At the beginning of junior year and I had just turned seventeen. At this point, my doctor had given me the requisite sex talk, which was so awkward ("If you're sexually active — you're not sexually active, are you? — we'll need to start you on the pill. Or I could give you spermicide, which would kill the sperm when your boyfriend…") that I jumped right in and told her, "I'm gay." In response, she stared at me as if I was the first lesbian she'd ever seen.
But all her talk about sex and virginity struck a chord with me, so when I got home that day, I called my girlfriend and told her about it. I wanted to have sex, and I was sure that I was ready. After all, we had been going steady for two years. We had made out and grinded at dances and clubs already, so what was the wait? She agreed with me, and we planned painstakingly until winter break.
We decided that since I was pretty much living on my own in my parents' apartment (they were always gone on business or "casual retreats") that on Christmas Eve, she would come over. The next day, I was invited to a Christmas dinner at her parents' house.
On the day she was coming over, I went to a drug store and bought dental dams (not that we used them in the end). The cashier gave me a funny look; she winked at me as if to say, "You go, girl." I really wanted to explain myself, but I felt like that would be too involved. Then I just went back to the apartment and cleaned every corner of it. Looking back, that was totally ridiculous, because she was there three or four times a week anyway. By the time she came, I was totally strung up and not sure if I wanted to have sex anymore.
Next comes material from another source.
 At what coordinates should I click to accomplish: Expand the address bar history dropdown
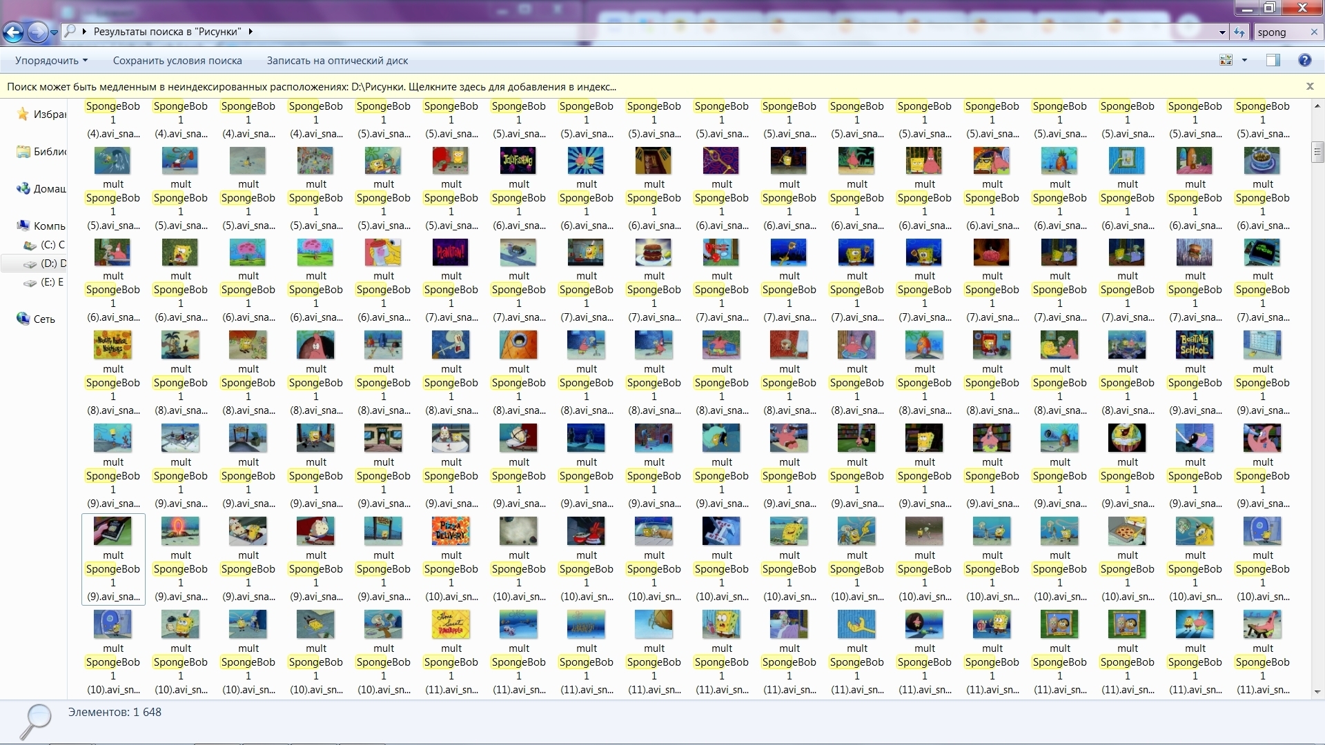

But I guess she did, because once she closed the door, we didn't talk much or sit around. We pretty much just got to it. She stripped down to her bra and underpants, which made me more nervous still. We made out, but it seemed a little formal. We had never gone down on each other, and I was pretty sure that's what we'd meant when we said we wanted to have sex. (Now I realize that there's more to fucking than licking a girl's vagina and calling it a day.) Regardless, we were kissing and I was fingering her when she stopped and started to go down on me.
It was actually awesome, but I didn't come. We switched positions, and luckily for me and my low self-esteem, she orgasmed. We finished up quickly after that and watched a movie, I don't remember what it was.
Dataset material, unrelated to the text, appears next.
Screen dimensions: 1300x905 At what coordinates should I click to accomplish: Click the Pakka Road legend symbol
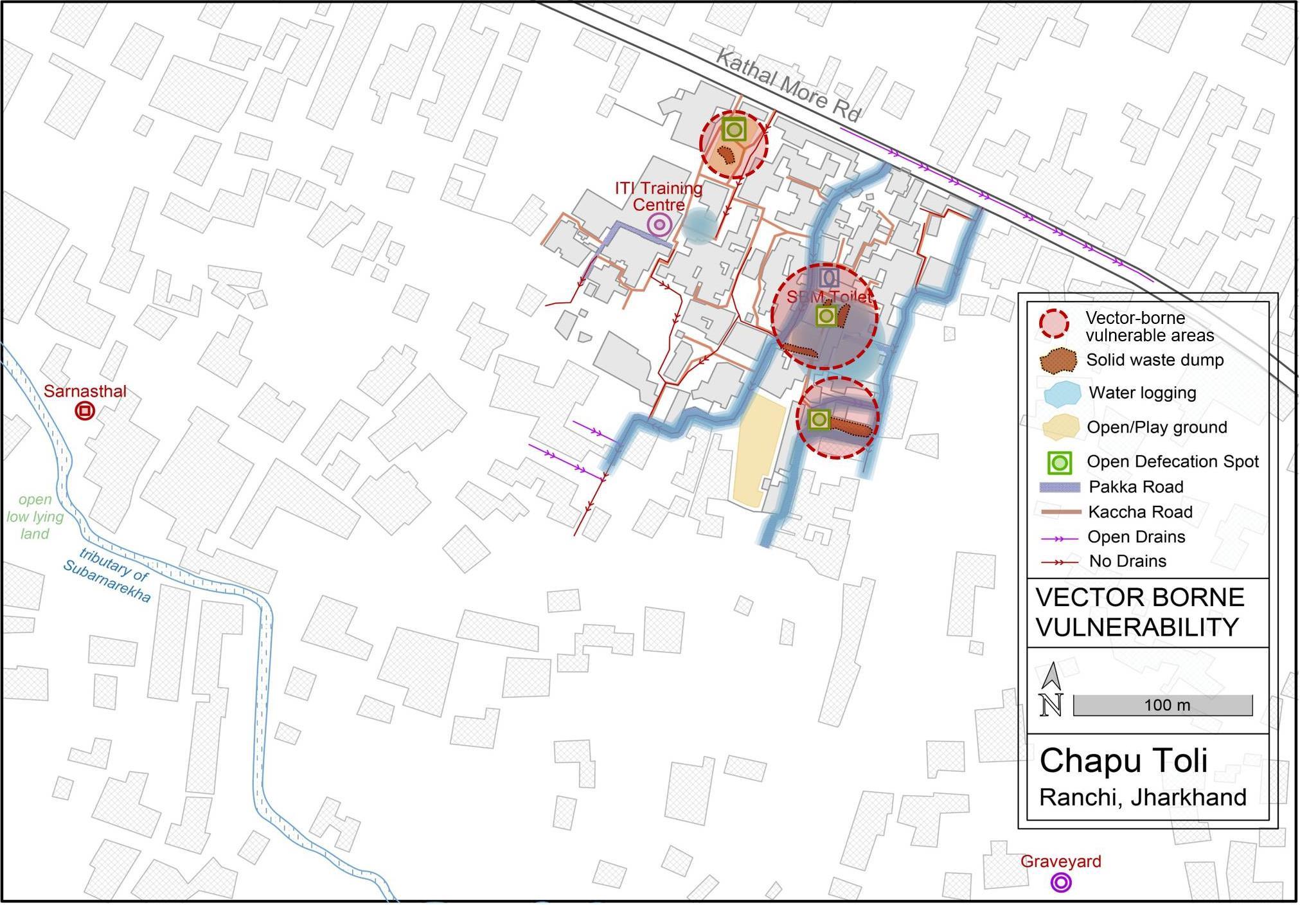(x=1059, y=487)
It was the perfect way to lose my virginity, and it kind of made up for the fact that my parents were yet again MIA during Christmas. I know that a lot of people disagree about what virginity means to a gay woman, but virginity is totally subjective, and it really depends on who you're asking. Some people might say penetration has to be involved, but I think it's up to the person losing his or her virginity. If I feel like I've lost my virginity, then goddammit, I have! And lucky for me, I'm still with that same girl today. Funny thing is, I'm in Navy ROTC and I haven't told anybody that I'm gay, but our relationship is more open than it's ever been.